動画編集ソフト比較2026:Premiere Pro・DaVinci・CapCut・AEの使い分け完全版

動画編集ソフト4種の比較とシーン別使い分け

「動画編集を始めたいんですが、何のソフトを使えばいいですか?」という質問に、「用途によります」以外の答えを出せるようになるまで、長い時間がかかった。今は即答できる。この記事では、Premiere Pro・DaVinci Resolve・CapCut・AfterEffectsの4本を、使う目的に合わせた判断基準で比較する。

4ソフトの位置づけ整理

ソフト主な用途コスト学習コスト
Premiere Pro映像のカット編集・総合的な動画制作月額3,400円(CC単体)
DaVinci Resolveカラーグレーディング・高度なオーディオ編集無料(Studio版は買切6万円)
CapCutSNS向け短尺動画・テンプレート活用無料(Pro版あり)
AfterEffectsモーショングラフィックス・VFX・合成月額3,400円(CC単体)

Premiere Pro:「編集の中心」として使う

映像業界でのデファクトスタンダードはPremiere Proだ。

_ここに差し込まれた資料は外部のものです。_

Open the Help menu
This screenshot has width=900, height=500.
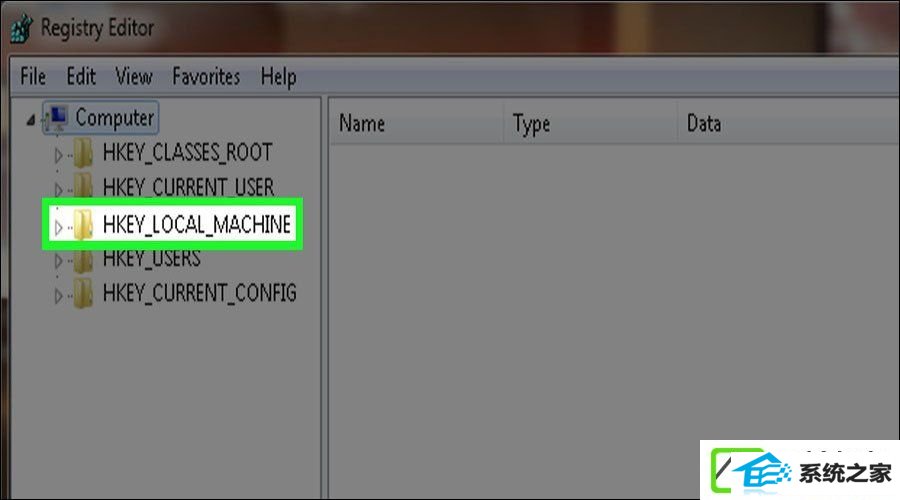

マルチカメラ編集・タイムラインのカスタマイズ性・AfterEffectsとのDynamic Link(リアルタイム連携)が他ソフトと比較した場合の最大の強みだ。

音楽会社の映像部門にいたころはPremiereを中心に使っていた。MV制作ではPremiereで粗編集→AfterEffectsでVFX・モーショングラフィックスを作成→Premiereに戻して最終仕上げ、というワークフローが標準だった。

向いている人:本格的な映像制作を仕事にしたい人・長尺動画を多く扱う人

DaVinci Resolve:カラーと音は業界最高水準

DaVinci Resolveのカラーグレーディング機能はハリウッド映画のポスプロでも使われている。無料版でもカラー・カット・Fusion(VFX)・Fairlight(音声)の全機能が使える。CapCutやPremiereとの比較でいえば、「映像のルック(色の雰囲気)を本格的に作り込みたい」場合はDaVinciの独壇場だ。

弱点はPCのスペック要件が高いこと。GPUがNVIDIAでないと一部機能に制限が出る場合がある。

向いている人:映像の質・特にカラーにこだわりたい人・長編ドキュメンタリーや映画を作る人

CapCut:「速さ」と「テンプレート」が最強

CapCutの最大の強みは「誰でも使えること」と「テンプレートが豊富なこと」だ。SNSコンテンツの量産にはこれが最適解だ。ただしプロフェッショナルな映像制作には向かない——カスタマイズの限界が明確にある。

向いている人:SNS用ショート動画を量産したい人・動画制作初心者

AfterEffects:モーション表現の最高峰

AfterEffectsはカット編集ツールではない。「コンポジション(合成)ツール」として、モーショングラフィックス・VFX・アニメーションを作るためのソフトだ。Premiereと組み合わせることで最大の力を発揮する。

20年使い続けているが、今でも「これはAEでしかできない」と感じる表現は多い。特にエクスプレッションとシェイプレイヤーを組み合わせたアニメーションは、他のソフトでは再現できない。

向いている人:モーショングラフィックスデザイナー・VFXアーティスト・Webアニメーション制作者

実務での組み合わせパターン

制作ジャンル推奨組み合わせ
YouTube動画(長尺)Premiere Pro + AfterEffects
SNSショート動画CapCut(単体)
映画・ドキュメンタリーDaVinci Resolve + AfterEffects
企業VP・CMPremiere Pro + AfterEffects + DaVinci
WebアニメーションAfterEffects + Lottie(Remotion)
ブライダル映像AfterEffects(単体)

まとめ:最初の1本は用途で決める

「どれが最強か」という質問の答えは「AfterEffectsとPremiereの組み合わせ」だが、これは上級者の回答だ。初心者なら「作りたい動画のジャンル」で選ぶべきで、SNS動画ならCapCut、本格的な編集を学ぶならDaVinci Resolve(無料)から始めることを勧める。